• [Entries from a dataset]:
*****
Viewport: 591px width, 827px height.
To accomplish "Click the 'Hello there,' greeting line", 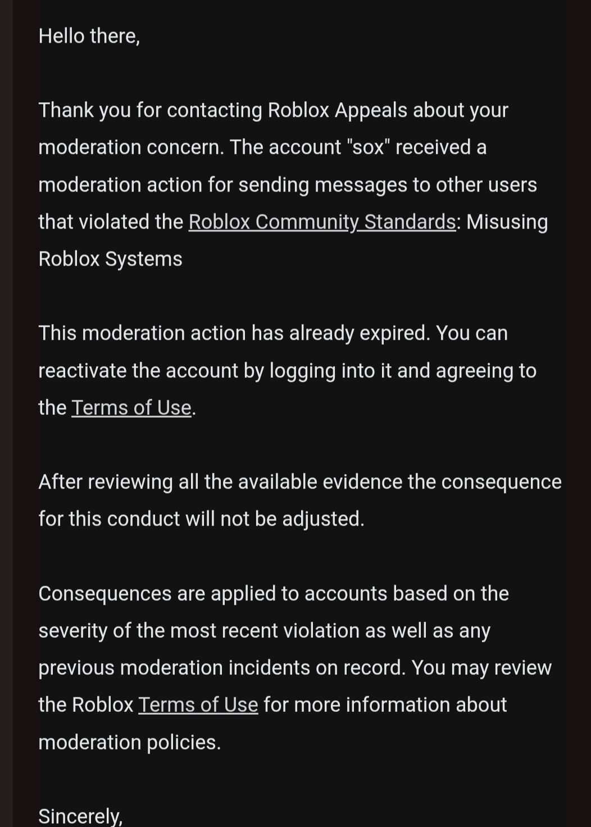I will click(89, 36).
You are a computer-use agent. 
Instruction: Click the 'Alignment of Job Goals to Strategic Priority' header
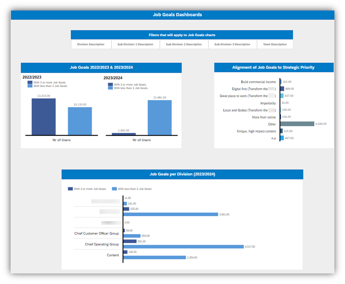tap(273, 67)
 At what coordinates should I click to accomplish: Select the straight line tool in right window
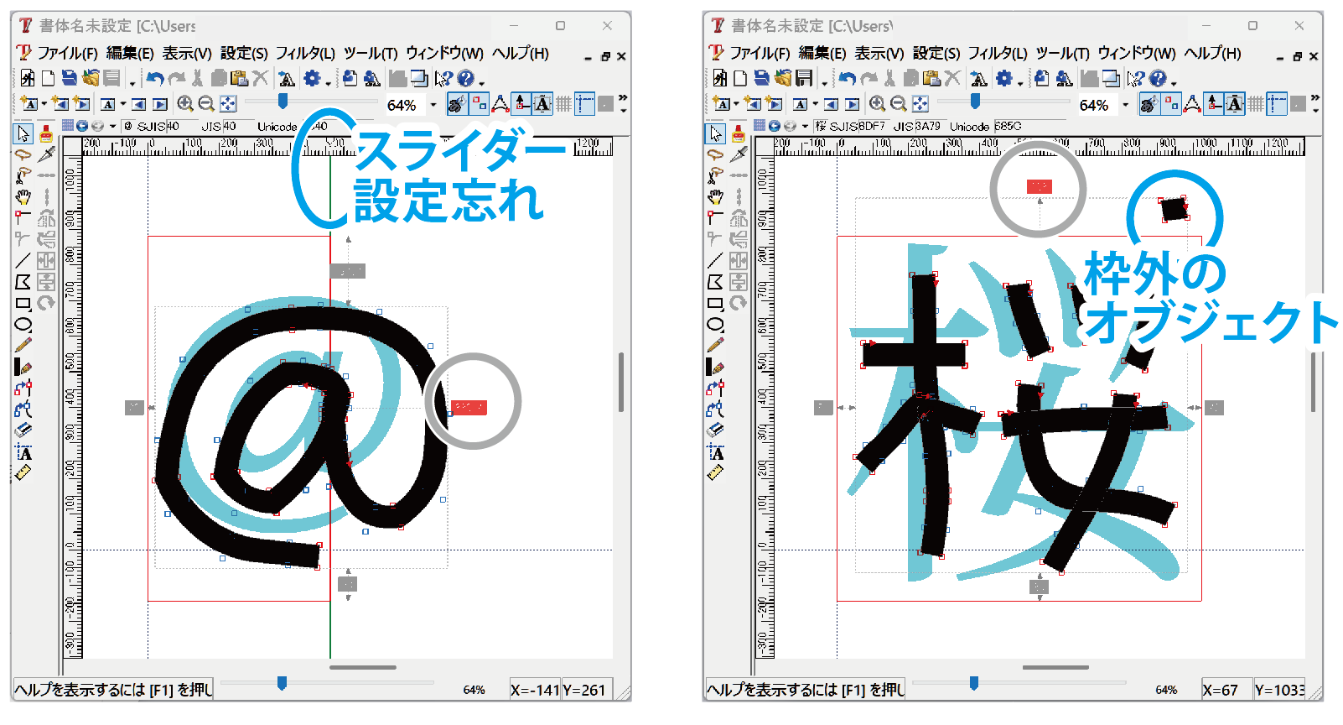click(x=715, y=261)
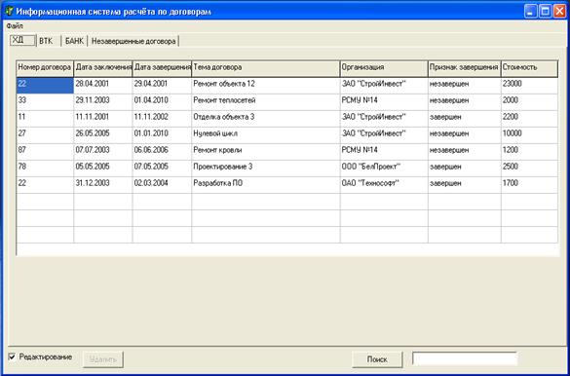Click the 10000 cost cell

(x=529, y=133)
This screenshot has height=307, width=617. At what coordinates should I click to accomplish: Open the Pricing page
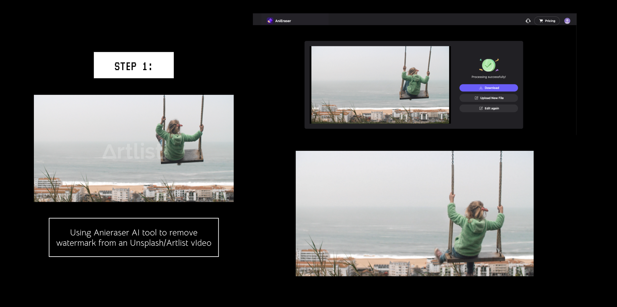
*****
• [WHAT YOU HAVE TO DO]: Return the lines verbatim, starting with the line that contains "At what coordinates should I click to accomplish: Select" and continuing through the end of the rows. Omit the pictures from your answer.

• [RESULT OF THIS TASK]:
 At what coordinates should I click to accomplish: Select the straight line tool in right window
click(x=715, y=261)
Click the 10000 cost cell

(x=529, y=133)
This screenshot has height=307, width=617. At what coordinates should I click to accomplish: Open the Pricing page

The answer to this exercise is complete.